Articles in the EU VAT Directive
Articles 179, 183 and 273 of Council Directive 2006/112/EC
The controversy arose in relation to the possible exemption of certain intra-EU deliveries made by the claimant, which was denied by the tax authorities. Considering that the doubts related only to a small part of the declared VAT excess, Agrobet argued that the withholding of all that excess was disproportionate, requesting payment of the uncontroversial part of said excess, that is, the part related to operations not contemplated in said procedures.
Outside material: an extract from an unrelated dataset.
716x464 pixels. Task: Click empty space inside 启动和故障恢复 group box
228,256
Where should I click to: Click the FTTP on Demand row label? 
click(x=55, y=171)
The refusal to proceed in this way gave rise to the dispute.
Against this background, what was raised before the ECJ is whether articles 179, 183 and 273 of the VAT Directive, in light of the principle of fiscal neutrality, oppose a national regulation that does not foresee the possibility that, before of the termination of a control procedure related to a VAT declaration that reflects an excess corresponding to a certain period, the tax authorities return the part of said excess related to operations that are not the object of the aforementioned procedure at the time of its initiation.
1. Does Article 179 of the VAT Directive permit only an assessment of the total amount of excess VAT?
2. Can national law preclude a partial refund pursuant to Article 183 of the VAT Directive?
3. Limitation based on Article 273 of the VAT Directive?
It is not consistent with Articles 167 and 168 of Directive 2006/112/EC of 28 November 2006 on the common system of value added tax, in the light of the principle of neutrality, to defer the assessment and payment of the undisputed part of the excess VAT claimed for an indefinite period of time until the disputed part of the excess VAT claimed has been adequately inspected.
Articles 179, 183 and 273 of Council Directive 2006/112/EC of 28 November 2006 on the common system of value added tax, read in the light of the principle of fiscal neutrality, must be interpreted as meaning that they not oppose a national scheme that does not provide for the possibility for the tax administration to transfer before the completion of a tax audit in respect of a value added tax (VAT) return in which a VAT surplus is stated for a particular tax period to refund the part of that surplus that relates to transactions not covered by that control at the start of the transaction, in so far as it cannot be clearly, precisely and unambiguously established that a VAT surplus,the amount of which may be less than that of the transactions not covered by that check will continue to exist regardless of the outcome of that check, which is for the referring court to ascertain.